The book is not so much about Christianity as it is about what Zizek claims to be the very core of it, where there is another dimension. And in discussing the core as such, the book takes off as a reading of the symbolic structure (Lacanian) that made it possible for the transition from Judaic Law to Christian Love; and St. Paul's role in it. Jesus' "Father why hast thou forsaken me?" is one of the loci of Zizek's defense of the "ex-timate" kernel of Christianity: 'Imitatio Christi' as sharing Jesus' own doubt -- not of God's existence but rather of His Impotence. And after taking some very general swipes at Buddhism for (supposedly) aiming for that state (Nirvana) in which all differences are leveled, Zizek presents the genius of Christianity as the religion of Difference in which the very separation between God and Man is God-as-Man.
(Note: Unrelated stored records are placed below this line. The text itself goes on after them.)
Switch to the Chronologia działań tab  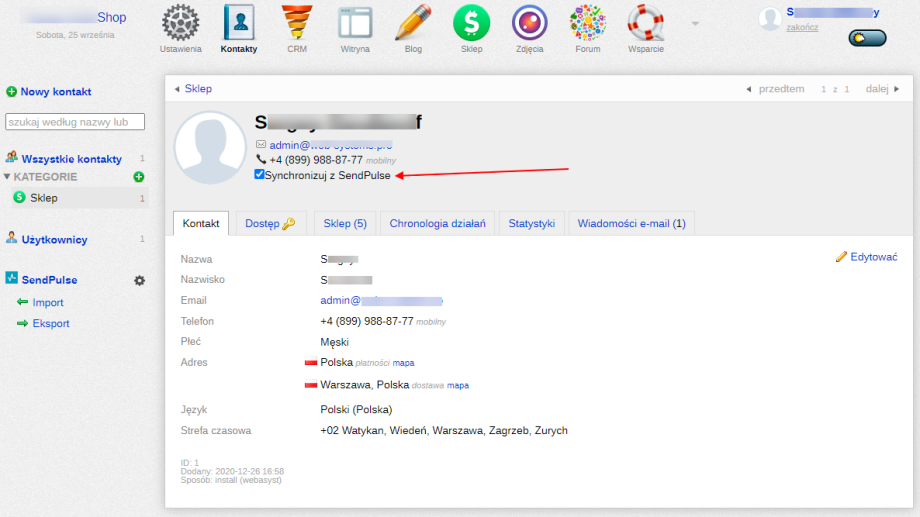437,224
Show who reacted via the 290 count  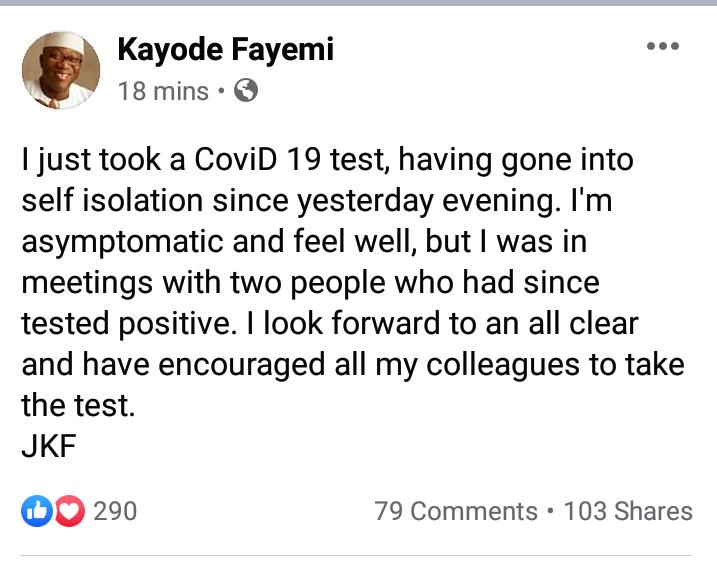(x=115, y=511)
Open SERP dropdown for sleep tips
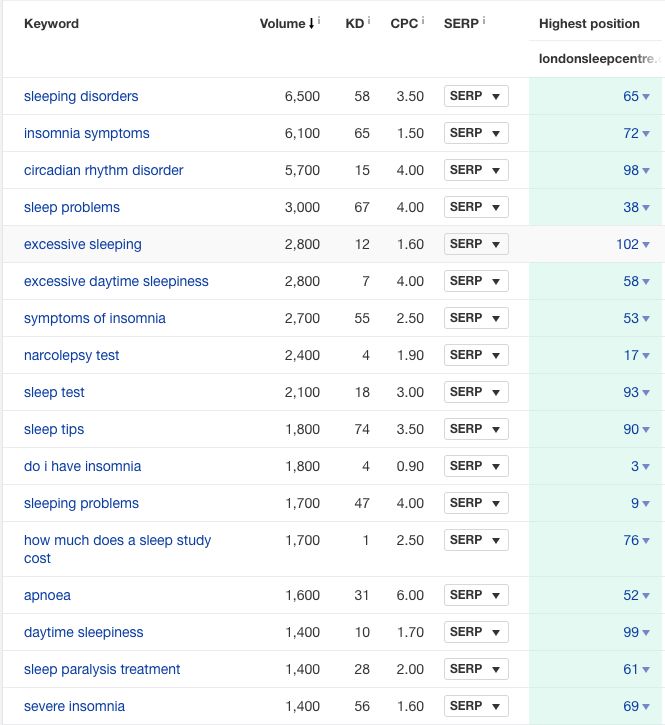The width and height of the screenshot is (665, 725). 476,429
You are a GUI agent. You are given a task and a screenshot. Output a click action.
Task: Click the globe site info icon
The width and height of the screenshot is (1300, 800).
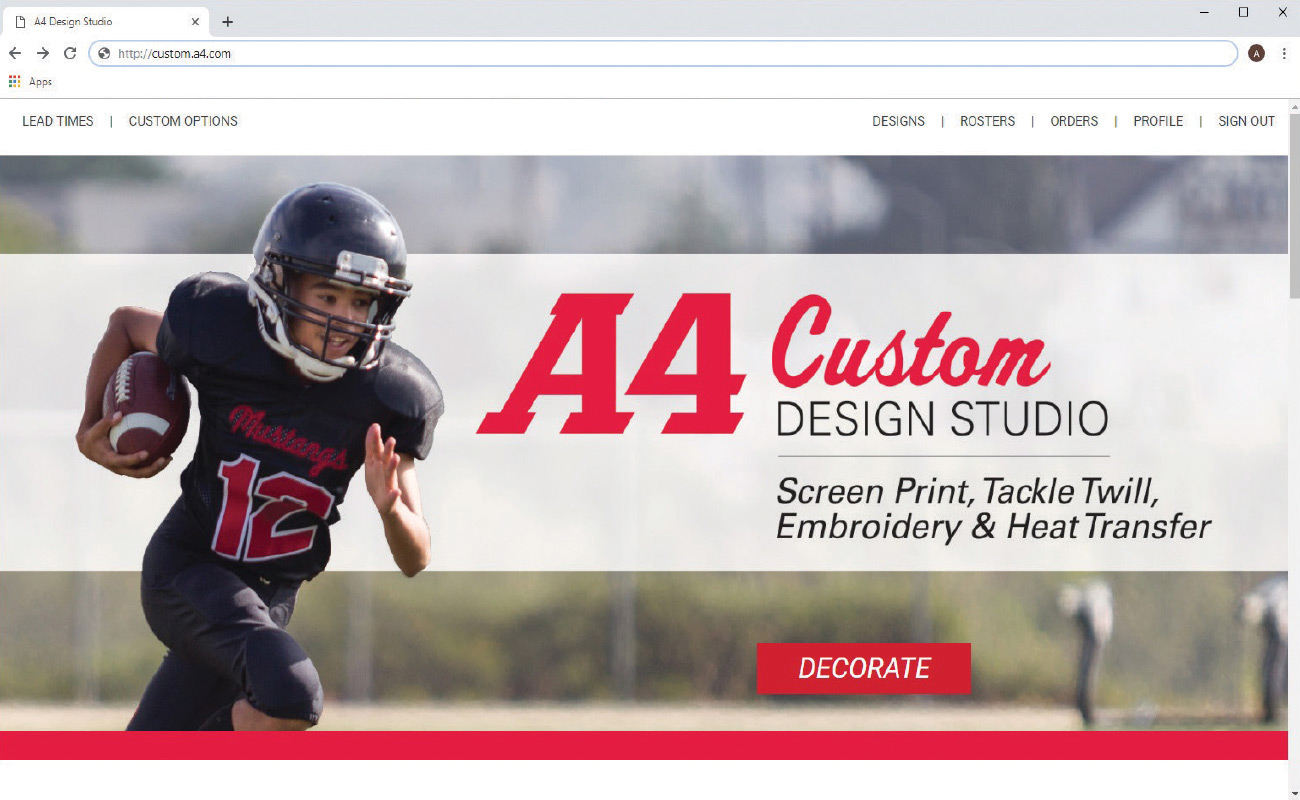coord(104,54)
Zizek argues against the idea that the Fall and Redemption are polarities but that the Fall IS Redemption, the Opening of the very space of Redemption.

The crux of Zizek's "argument" boils down to what he says in the last page: "...It is possible today to redeem this core of Christianity only in the gesture of abandoning the shell of its institutional organization (and even more so, of its specific religious experience). The gap here is irreducible: either one drops the religious form, or one maintains the form but lose the essence. This is the ultimate heroic gesture that awaits Christianity: in order to save its treasure, it has to sacrifice itself -- like Christ, who had to die so that Christianity could emerge."

The basic attitude of the book is fueled by contempt for opportunistic liberals, academics, and intellectuals, in short, the Last Man, who drinks decaf and jogs to stay fit, and make a habit of demanding the highest ethical ideals from society KNOWING full well society cannot possibly deliver. Zizek's venom is aimed at the fact that this very impossibility allows intellectuals without any real moral commitment to wallow smug their safe, cushy university jobs and still feel good about themselves for having demonstrated a nobler social conscience: A life devoted to speaking dangerously with all the possibility of danger (and caffeine) removed.

Zizek's enlistment of G.K.Chesterton -- who was, himself, perverse enough to speak (and very convincingly too!) of the "Thrilling Romance of Orthodoxy" -- to kick off his argument is a brilliant move and that alone makes this book worth reading.

Read this book like it was a clearance sale where everything is 90% off: the only thing is, some very fine finds come attached to a lot of junk you don't need. So, keep the baby and throw out the bath water -- even if you know Zizek can convince you that it's really the bath water you should keep."